The dream ticket for the progressive would be Clinton and Elizabeth Warren, the freshman senator from the state of. Massachusetts. She could bring the Bernie Sanders supporters with her and add a very big plus to the Clinton campaign.
According to Warren’s home newspaper The Boston Globe:
“Warren is one of the few Democratic women with national name recognition and a big following among progressives, a voting bloc Sanders has energized. Having Warren on the ticket could help Clinton stitch the party back together after a divisive primary.”
The problem with putting Warren on the ticket is the because Massachusetts has a Republican governor and that would mean he would replace her with another GOP senator in her place. The key point at this part of the campaign would putting Warren on the ticket be worth losing her in the senate worth the move?
The objections to a Clinton-Warren ticket are not terribly credible. Yes, Warren is from blue-state Massachusetts, not a battleground state. Recent research, however, has pretty conclusively demonstrated that a running mate doesn’t make his or her state significantly more winnable, which reduces the allure of Warren Senate colleagues like Tim Kaine and Sherrod Brown.
Follow the numbers and you see is that 92 of 94 major party tickets since the Second Party System emerged in 1828 have been composed of two men, can anyone seriously object to one composed of two women?

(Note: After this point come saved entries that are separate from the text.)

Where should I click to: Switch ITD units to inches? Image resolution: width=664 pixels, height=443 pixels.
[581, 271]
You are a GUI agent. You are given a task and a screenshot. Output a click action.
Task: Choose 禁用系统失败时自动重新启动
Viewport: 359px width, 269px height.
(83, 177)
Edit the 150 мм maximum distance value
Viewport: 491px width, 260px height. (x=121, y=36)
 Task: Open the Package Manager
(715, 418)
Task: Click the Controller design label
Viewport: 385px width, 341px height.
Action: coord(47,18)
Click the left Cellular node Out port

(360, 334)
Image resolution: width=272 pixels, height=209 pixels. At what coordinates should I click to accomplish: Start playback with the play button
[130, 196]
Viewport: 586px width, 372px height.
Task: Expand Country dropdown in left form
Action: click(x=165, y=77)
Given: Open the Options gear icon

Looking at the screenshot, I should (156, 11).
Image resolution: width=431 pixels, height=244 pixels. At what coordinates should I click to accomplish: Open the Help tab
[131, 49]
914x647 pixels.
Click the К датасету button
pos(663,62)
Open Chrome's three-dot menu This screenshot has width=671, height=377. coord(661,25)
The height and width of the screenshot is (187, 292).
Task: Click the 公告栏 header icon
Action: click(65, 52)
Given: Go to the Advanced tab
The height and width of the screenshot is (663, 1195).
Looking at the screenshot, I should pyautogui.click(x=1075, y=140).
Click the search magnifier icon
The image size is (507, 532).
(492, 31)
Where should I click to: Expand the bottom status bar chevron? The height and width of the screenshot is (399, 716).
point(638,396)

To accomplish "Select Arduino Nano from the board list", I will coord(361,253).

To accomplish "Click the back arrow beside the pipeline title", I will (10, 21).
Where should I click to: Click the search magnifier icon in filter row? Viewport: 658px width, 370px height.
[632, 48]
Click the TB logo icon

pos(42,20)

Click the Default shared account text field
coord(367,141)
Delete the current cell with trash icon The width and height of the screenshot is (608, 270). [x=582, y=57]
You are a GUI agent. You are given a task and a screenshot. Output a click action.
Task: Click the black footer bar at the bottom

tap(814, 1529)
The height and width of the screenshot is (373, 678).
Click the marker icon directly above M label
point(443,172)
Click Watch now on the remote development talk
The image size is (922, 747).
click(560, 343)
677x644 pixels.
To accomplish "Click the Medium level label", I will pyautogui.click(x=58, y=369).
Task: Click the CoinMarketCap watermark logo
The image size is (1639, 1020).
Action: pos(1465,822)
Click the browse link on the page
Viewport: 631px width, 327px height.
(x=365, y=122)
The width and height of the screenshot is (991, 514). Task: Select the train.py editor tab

Conversely, choosing Warren would reinforce the historic nature of the ticket, much as Bill Clinton’s choice of fellow young southern moderate Al Gore in 1992 reinforced his claims to be a “different kind of Democrat” and the avatar of generational change. That partnership worked out pretty well, or would have had the U.S. Supreme Court not had different plans for the country in 2000.
If Warren is not on board with leaving the senate to join the ticket there are other very talented group of other women. Sens. Amy Klobuchar, Minn., Kirstin Gillibrand, N.Y., along with former Arizona Gov. Janet Napolitano, Washington Sen. Patty Murray and New Hampshire Sen. Jeanne Shaheen, all are qualified to be Clinton’s running mate.
It might not be a bad idea for Clinton to name Warren to the ticket before the convention in Philadelphia. That would help her keep Sanders under control. But right now the key is Clinton and Warren figuring out how to work together and the Democrats would have a tough to beat ticket.